Nella città di Tokyo, a nord del parco di Ueno, si trova il cimitero buddhista di Yanaka. Un’area segnata da due strade che si incrociano ortogonalmente: la Sakura Dori che corre fino al tempio Tennōji, a ridosso di una stazione ferroviaria, e la Ginnan Dori che l’attraversa a metà percorso. L’intera area è circondata da piccole case con vista aperta sui sepolcri, abitate dai vivi. Nei quattro settori ricavati dal crocevia si diramano sentieri ove si passeggia come in un giardino, in compagnia di gatti, tra le scritte indecifrabili sui sepolcri di persone ignote. Eppure anche così, se ci si dispone all’ascolto, si può avvertire una corrispondenza d’amorosi sensi  . Ma è la Sakura Dori, fiancheggiata com’è per tutto il suo percorso da alberi di ciliegio che, in primavera, incanta i vivi con il rifulgere dei suoi fiori rosa e bianchi. Eppure, dalle finestre di quellei stanze, soggiorno, cucina, studio o camere da letto, uomini e donne, bambini e anziani guardano le stele come alberi di un giardino secco, luogo di pace e meditazione. Essi sanno che. alla fine, un giorno lì traslocheranno. Alla fine, sull’impermanenza prevale l’armonia che vince di mille secoli il silenzio.  




Lo spirito del luogo

Nella regione della Carnia, in Friuli, c’è una località dal nome vagamente orientale di Sella Chianzutan. Sotto la strada che percorre il valico, di fronte ad una casa che un tempo fu uno stavolo, un grande prato si estende fino alle pendici del Monte Piombada. Quando lo vidi per la prima volta notai nella sua sagoma il profilo di una donna supina che guarda il cielo, da sinistra: la chioma dei capelli distesi che salgono fino alla fronte, poi le sopracciglia, il naso, le labbra e il mento a proseguire con il collo e il lungo dorso. Per quanto abbia investigato tra i residenti del posto era parso che nessuno si fosse mai accorto di quella silhouette, tranne alcuni amici e conoscenti estranei ai quei luoghi, ai quali durante i soggiorni proponevo quella vista come un enigma percettivo sulla bellezza del luogo.

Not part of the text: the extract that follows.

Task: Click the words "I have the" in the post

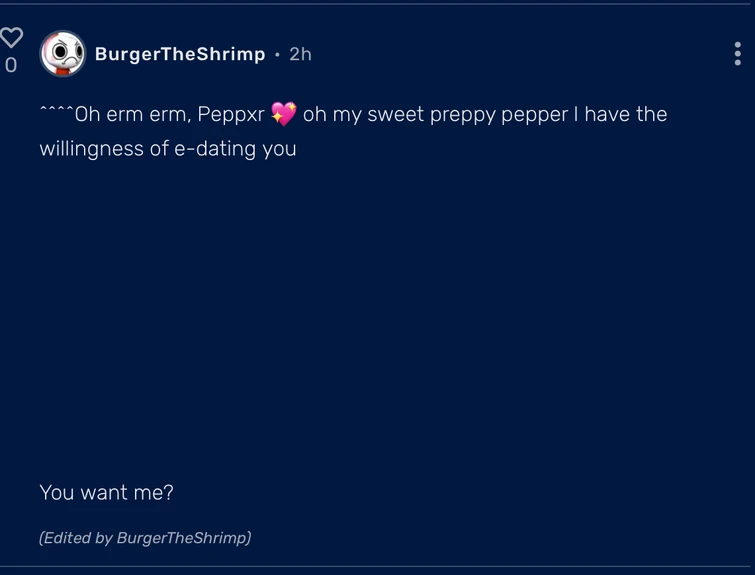Action: pos(621,115)
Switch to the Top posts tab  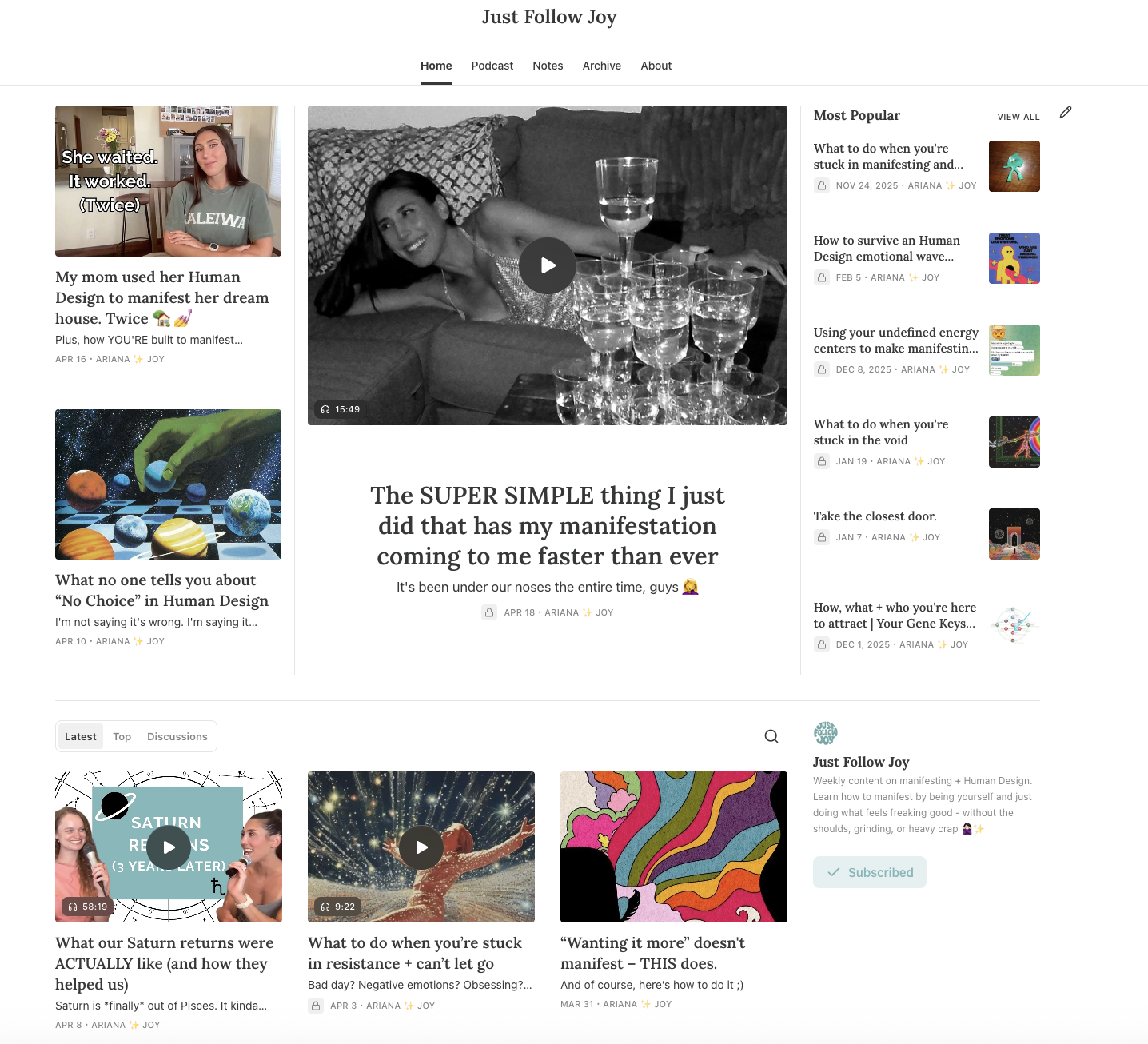click(122, 736)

Ancora oggi non ho riscontrato tra i visitatori occasionali la mia percezione, al punto di temere fosse un miraggio del mio spirito inquieto. Così, nel tempo, mentre approfondivo la conoscenza della cultura giapponese e proprio in quel luogo cominciamo a scrivere le mie riflessioni su di essa, mi sono fatto l’idea che in Giappone quella montagna (Yama) sarebbe stata considerata una divinità dallo Shintō, l’antichissimo culto religioso autoctono dei giapponesi, tramandato oralmente e seguito ancor oggi. Come tale, quella montagna sarebbe laggiù venerata dalla presenza di un Santuario (Jinja o Taisha) preceduto da un Torii, il portale che indica il passaggio nella sacralità della natura, dove alberga lo spirito del luogo.

Alla impossibilità di realizzare su quel prato questa mia idea, ho supplito con la fantasia ricorrendo ad una restituzione grafica, quella che i proseliti della lingua inglese chiamano “rendering”. Il risultato è quello che appare nella foto qui pubblicata, in cui si vede un viandante dirigersi verso un Torii posato sul prato per accedere alla montagna. La mancanza di un santuario è qui voluta perché nella storia dello Shintō la sua edificazione assume il significato di dimora dello spirito che vi presiede, un luogo ove la divinità risiede dando agli uomini l’opportunità di rivolgerle le proprie preghiere. Ed io ancora non conosco cosa protegge la misteriosa divinità del Monte Piombada, né ho trovato un nome adeguato da attribuirle. Tuttavia, così come ho sempre fatto davanti ai Santuari shintoisti che ho incontrato nei miei viaggi nel Paese del Sol Levante (ve ne sono oltre 80 mila in tutto il paese), anche sul “pratone” di Sella Chianzutan ogni volta che mi rivolgo al monte mi inchino.